Both the Branscomb reading and the USAID reading discuss the ways in which we can address grand challenges and both reach the conclusion that science is key but science alone is not enough. Branscomb escribes how research into this issues simply has not been sufficient in solving these problems because science cannot be guided by a mere “invisible hand,” The goal of science is not to solve this issues, so without outside influence, how can we expect science to do so? Both readings agree that the best way to help science solve this issues is to steer science with policy. Policies, on a global and domestic level, must be tailored to addressing grand challenges and presenting solutions.
A key aspect of solving these issues is engaging the public to receive their interest and support. If these challenges are great enough, the solutions are ones that can change the face of the world for the better. Capturing the imagination of the common person is critical to creating policy focused on science and technology.

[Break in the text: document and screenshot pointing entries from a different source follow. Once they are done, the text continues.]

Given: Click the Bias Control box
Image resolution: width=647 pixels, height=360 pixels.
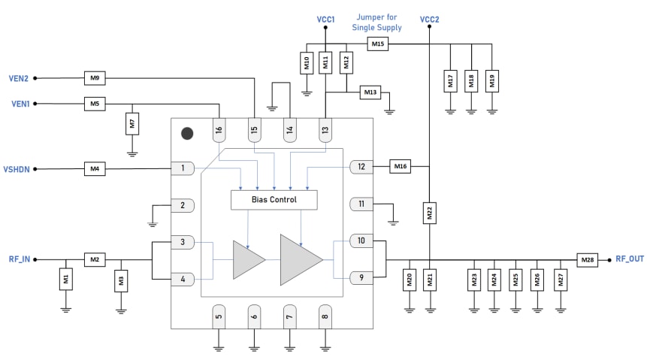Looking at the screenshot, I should (274, 200).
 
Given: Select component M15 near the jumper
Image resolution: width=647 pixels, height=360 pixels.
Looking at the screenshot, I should (377, 44).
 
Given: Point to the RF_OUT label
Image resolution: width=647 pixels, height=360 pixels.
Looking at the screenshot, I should (629, 259).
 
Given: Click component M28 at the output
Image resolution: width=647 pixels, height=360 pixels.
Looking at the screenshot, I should (588, 259).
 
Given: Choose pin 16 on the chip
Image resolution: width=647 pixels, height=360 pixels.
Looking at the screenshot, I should (219, 129).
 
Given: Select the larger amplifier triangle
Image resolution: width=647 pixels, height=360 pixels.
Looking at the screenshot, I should (299, 259).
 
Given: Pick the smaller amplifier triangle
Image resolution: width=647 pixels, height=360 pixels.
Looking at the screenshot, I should (247, 259).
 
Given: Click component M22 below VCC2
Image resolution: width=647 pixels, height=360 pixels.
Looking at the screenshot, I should (429, 213).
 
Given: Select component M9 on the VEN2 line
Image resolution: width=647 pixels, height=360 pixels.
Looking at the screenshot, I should (94, 77).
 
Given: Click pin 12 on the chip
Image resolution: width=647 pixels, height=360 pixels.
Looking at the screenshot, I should (361, 167).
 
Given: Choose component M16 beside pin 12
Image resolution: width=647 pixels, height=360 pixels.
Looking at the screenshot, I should (400, 167).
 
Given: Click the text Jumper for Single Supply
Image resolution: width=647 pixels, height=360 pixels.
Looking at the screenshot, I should (376, 23).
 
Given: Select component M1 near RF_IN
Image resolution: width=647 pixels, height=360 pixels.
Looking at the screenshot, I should (65, 280).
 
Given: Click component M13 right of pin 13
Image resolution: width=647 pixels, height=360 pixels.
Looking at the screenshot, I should (370, 92).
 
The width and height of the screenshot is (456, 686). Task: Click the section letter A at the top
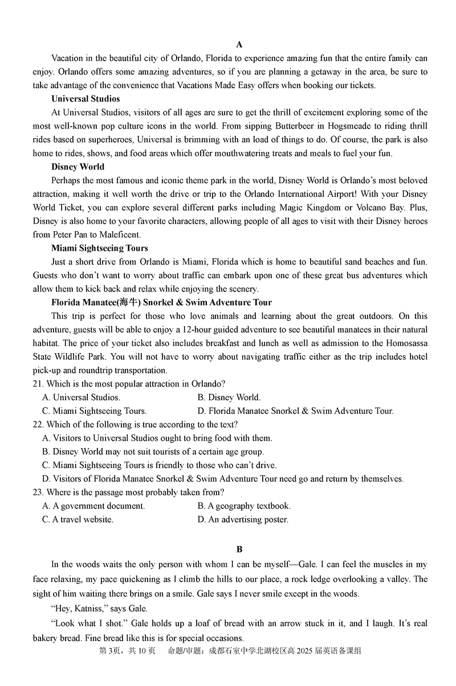point(239,44)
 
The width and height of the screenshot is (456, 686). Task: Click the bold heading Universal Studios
point(85,98)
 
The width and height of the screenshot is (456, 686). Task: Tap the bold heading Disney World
point(78,167)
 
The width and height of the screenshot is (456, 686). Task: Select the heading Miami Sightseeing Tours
point(99,248)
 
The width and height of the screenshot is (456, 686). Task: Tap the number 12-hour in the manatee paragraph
point(201,330)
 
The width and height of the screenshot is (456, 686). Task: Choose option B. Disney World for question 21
point(229,397)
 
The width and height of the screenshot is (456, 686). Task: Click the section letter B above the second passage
point(239,549)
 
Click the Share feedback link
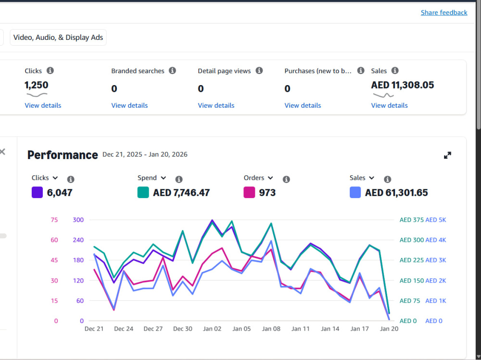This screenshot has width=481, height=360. tap(444, 12)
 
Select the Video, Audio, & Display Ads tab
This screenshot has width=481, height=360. tap(58, 37)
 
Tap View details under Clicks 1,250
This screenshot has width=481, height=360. tap(43, 105)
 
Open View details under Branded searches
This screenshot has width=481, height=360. tap(129, 105)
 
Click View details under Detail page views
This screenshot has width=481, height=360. tap(216, 105)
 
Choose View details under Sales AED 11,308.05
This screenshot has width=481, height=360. tap(389, 105)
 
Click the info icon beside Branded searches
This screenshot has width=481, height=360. tap(172, 71)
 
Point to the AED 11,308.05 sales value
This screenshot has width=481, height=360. tap(403, 85)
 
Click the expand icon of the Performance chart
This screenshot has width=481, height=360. tap(447, 155)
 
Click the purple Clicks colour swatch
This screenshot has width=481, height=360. tap(37, 192)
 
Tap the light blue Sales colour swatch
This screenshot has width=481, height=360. tap(355, 192)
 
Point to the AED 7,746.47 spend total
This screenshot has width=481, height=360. tap(181, 193)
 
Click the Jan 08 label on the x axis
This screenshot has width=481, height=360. tap(271, 329)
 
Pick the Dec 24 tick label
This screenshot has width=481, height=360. tap(124, 329)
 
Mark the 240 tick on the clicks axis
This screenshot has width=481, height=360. tap(78, 240)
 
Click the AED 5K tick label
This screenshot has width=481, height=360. tap(436, 220)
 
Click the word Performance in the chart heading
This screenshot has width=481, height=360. tap(63, 155)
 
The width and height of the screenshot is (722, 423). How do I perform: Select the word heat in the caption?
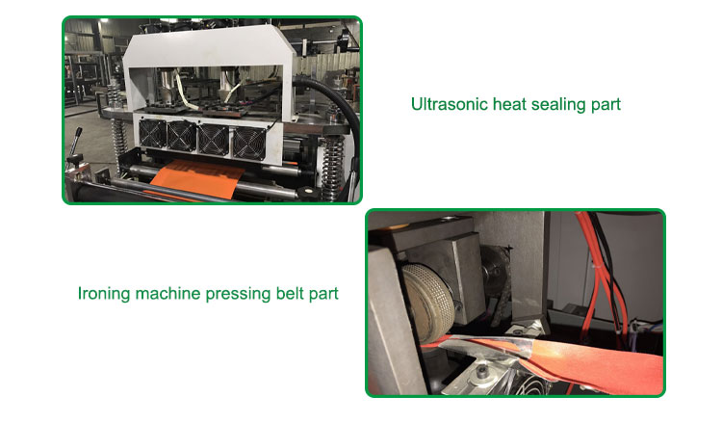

As I mentioned previously, grand challenges affect a variety of fields and areas of interest. Therefore the approach to solving them must be multidisciplinary. A governmental solution alone is not enough to address these issues. Global governance has long been the primary method by which global issues are solved but increasingly the private sector and non-governmental organizations have begun to play a more significant role in affecting change. To solve grand challenges will take input from transnational corporations, industry, non-governmental organizations, states, scientists, and a variety of other parties. These challenges create a number of stakeholders and thus challenges would be more easily solved by multistakeholder governance.